Но любопытство не дремлет даже там, где нет нас, бедных женщин, со времен прабабушки Евы уличенных в любопытстве, и многие старались разузнать подробнее причину немилости, падшей на Валевича, в надежде иметь ключ к истолкованию его странностей и его нелюдимства, потому что он с первой же поры отказался от веселого собратства с другими и зажил своим таинственным бытом. К сожалению любопытных, они не могли узнать ничего о прежней жизни Валевича, и он оставался для них всегда загадочным, всегда непонятным.
III
После Турецкого похода полк, где служил Валевич и где он отличился подвигами блистательной храбрости, пришел стоять в главный город О…ской губернии, к общей радости жителей, а наиболее жительниц его. Важное событие в летописях провинции приход полка, особенно по заключении славного мира и по окончании победоносной войны. Все оживляется, все стряхивает долгий сон скуки и бездействия. Купец сбывает с рук свои залежалые запасы, матушки готовятся сбыть со двора засидевшихся дочерей, все суетятся и стараются наперерыв выставлять товар лицом!.. Во время войны уродилось много хлеба и повыросло много невест, хорошеньких, милых и всяких, а война, завербовав всех недорослей, всех молодых помещиков, так опустошила бедный город, что две зимы протекли без балов, и даже выборы начались, продолжались и кончились без малейшей вечеринки. Следовательно, вступление полка было благовестом восстания и суеты, и всеобщее ликованье приветствовало победителей Падишаха.
Любо было посмотреть, как переменились женские лица, долго окованные великопостною важностью однообразной жизни. Любо было послушать, как стали толковать о нарядах, как стали задабривать отцов и мужей, чтобы выманенными пачками цветных бумажек расплатиться с вожделенным московским Кузнецким Мостом. Но предание говорит, что любопытнее всего было заглянуть в сердца девушек или прислушаться к разговорам в уборных и родительским наставлениям домашних комитетов. Как стали вдруг любить прогулки и чистый воздух!.. Как часто стали ходить к обедне!

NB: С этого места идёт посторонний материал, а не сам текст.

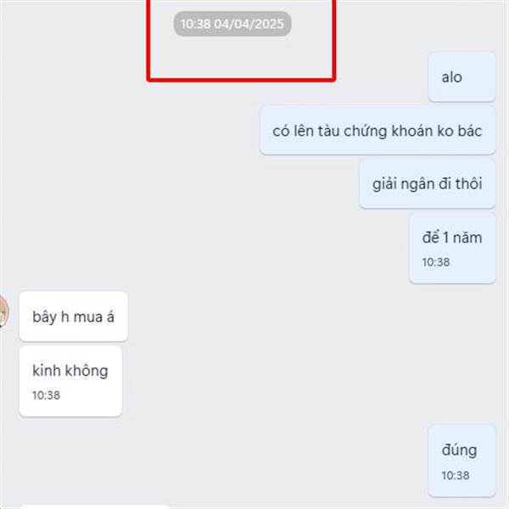
Task: Click the 'kinh không' message bubble
Action: point(70,381)
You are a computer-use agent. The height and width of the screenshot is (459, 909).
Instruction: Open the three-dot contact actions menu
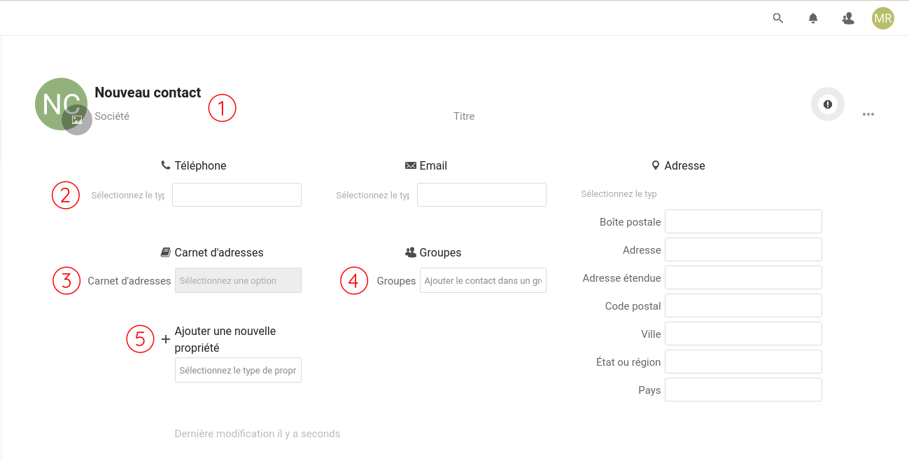[x=868, y=114]
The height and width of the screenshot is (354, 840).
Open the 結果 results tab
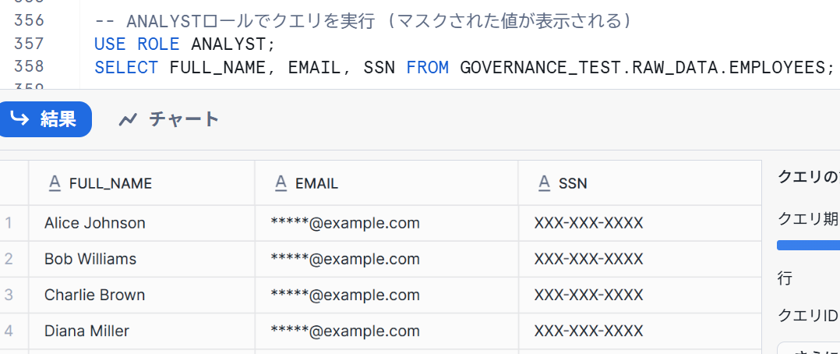44,119
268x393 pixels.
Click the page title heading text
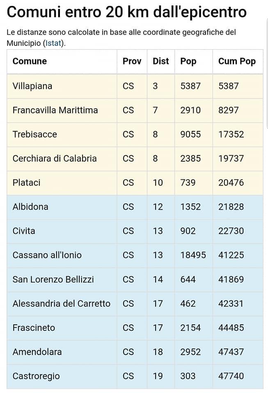(127, 12)
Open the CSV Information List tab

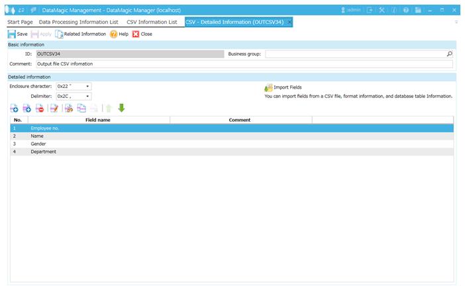pyautogui.click(x=152, y=22)
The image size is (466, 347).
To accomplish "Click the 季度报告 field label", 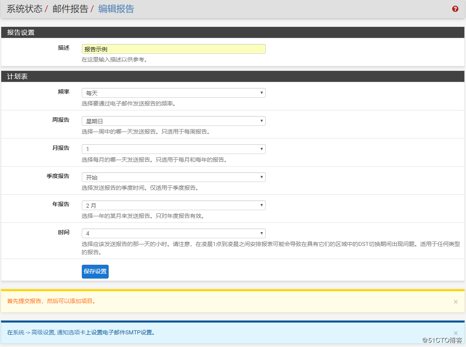I will pos(58,176).
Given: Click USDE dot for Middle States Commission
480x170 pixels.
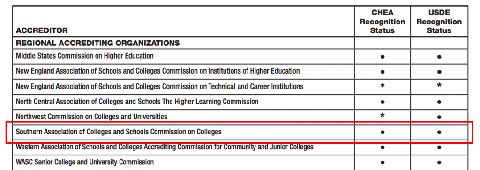Looking at the screenshot, I should 439,57.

Дворянство собиралось дать великолепный бал, и все офицеры были приглашены, вообще и частно, вкупе и порознь. Угрюмый Валевич отказался было от приглашения, но дивизионный генерал требовал от него, чтобы он показался в собрании О…ских знаменитостей. Старик любил его как сына и хвастал им, как продавец птиц ученым попугаем, он едва не считал Валевича своею собственностью и усердно старался выказывать его при всех важных случаях, при инспекторских смотрах и губернских праздниках.

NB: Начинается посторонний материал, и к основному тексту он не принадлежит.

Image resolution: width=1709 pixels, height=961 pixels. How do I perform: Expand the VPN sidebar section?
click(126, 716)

И в этом старик был прав. Лишь только его любимец показался, бледный и задумчивый, рассеянный и равнодушный, все девушки тотчас обратили на него все свое внимание. Между ними были воспитанницы московских пансионов, прочитавшие тайком Байрона в плохом и бестолковом переводе Виконта д’Арленкура. Одни, воображая видеть в Валевиче героя романа, немедленно стали преследовать его взорами и мечтами. Другие, коренные обитательницы поместьев, были только знакомы с всемирным Онегиным, и потому их восхищение выражалось искаженным стихом Пушкина, бедного Пушкина, так часто переписываемого ошибочно непоэтическими руками, что его прелестные поэмы обратились в жалкие пародии. Эта страсть переписывать все, что явится на родном языке, отрасль экономии, усердно употребляемая уездными барышнями,— это зло неизлечимое и неизбежное, как подьячие. Это наша родная malattia {болезнь (ит.)}.

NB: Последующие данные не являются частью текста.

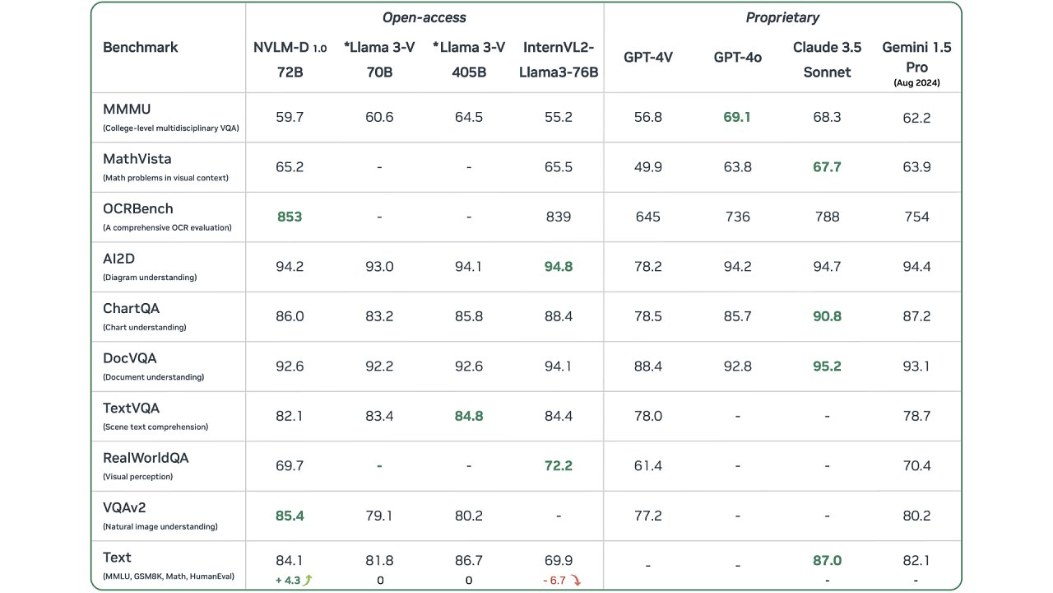Select the Open-access group heading

point(424,17)
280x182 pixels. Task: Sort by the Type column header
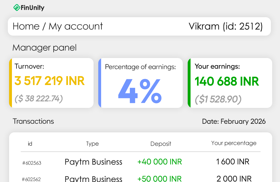point(93,144)
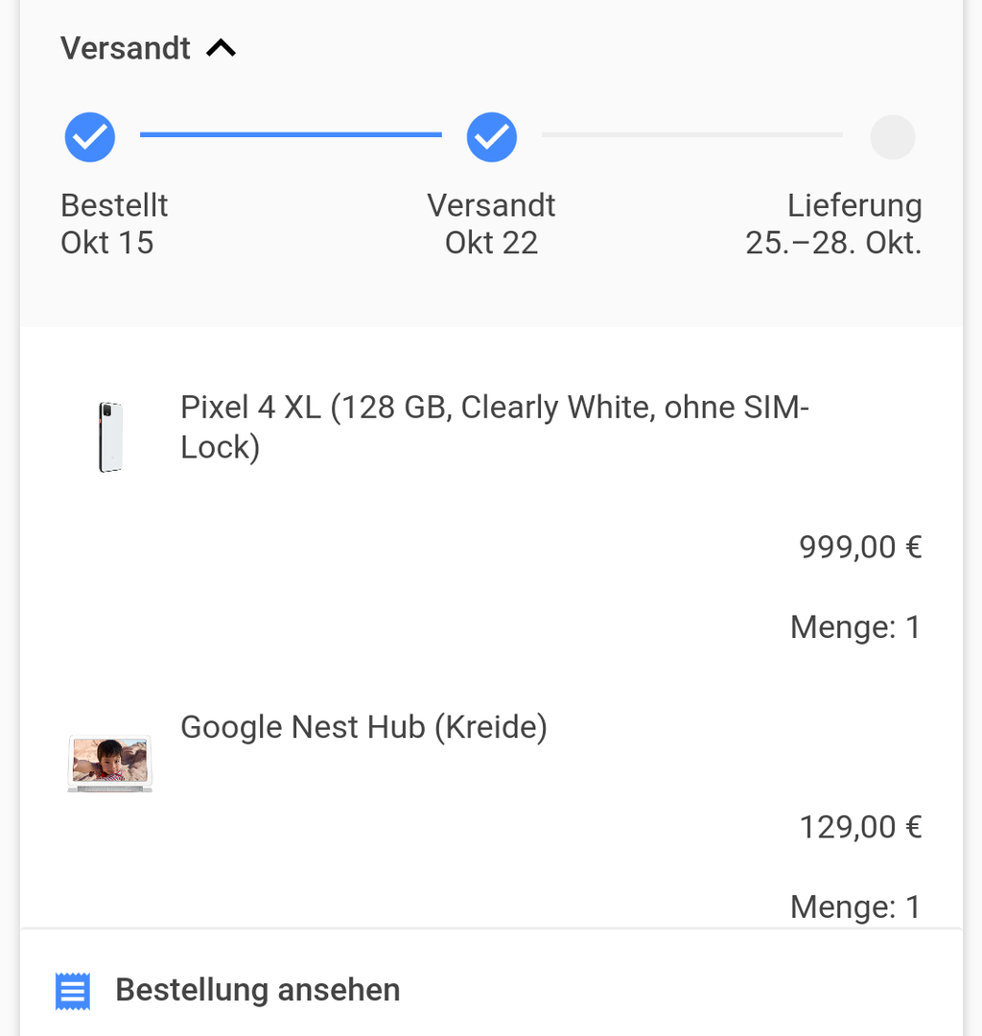
Task: Click the grey Lieferung step circle
Action: tap(893, 137)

— Ах, та снеге{моя милая (Фр.)},— говорила предводительская дочь, небрежно поправляя букли, подозрительно белокурые,— он точно Лара, точно Гяур, и таинствен, и мрачен, и с большими черными глазами! Ты не знаешь, женат ли он?
— Посмотрите,— возразила племянница коменданта, бесприданница, давно пережившая годы опеки и попечительства,— посмотрите, как он интересен, прямой жилец нездешнего мира, бездольный сын злополучия!.. Не слыхать, сколько душ за ним?
Так-то рассуждали о Валевиче в том углу комнаты, куда редко доходили приглашения разборчивых кавалеров и где зрелые и созревающие девушки имели полный досуг наблюдать и толковать вдоволь. Пригоженькие — а их и в губерниях очень много — танцевали без отдыха, от всей души, но и они мимоходом успевали заметить очарователя своих подруг, и они находили или выдумывали случай пропорхнуть перед ним, надеясь каждая про себя, что если общая веселость бессильна заманить каменного гостя в вихорь танцев, то ей он не может противостоять и должен будет к ее ногам принесть повинную голову с приглашением. Однако ж все были обмануты в своих видах. Валевич не покидал своего места во весь вечер.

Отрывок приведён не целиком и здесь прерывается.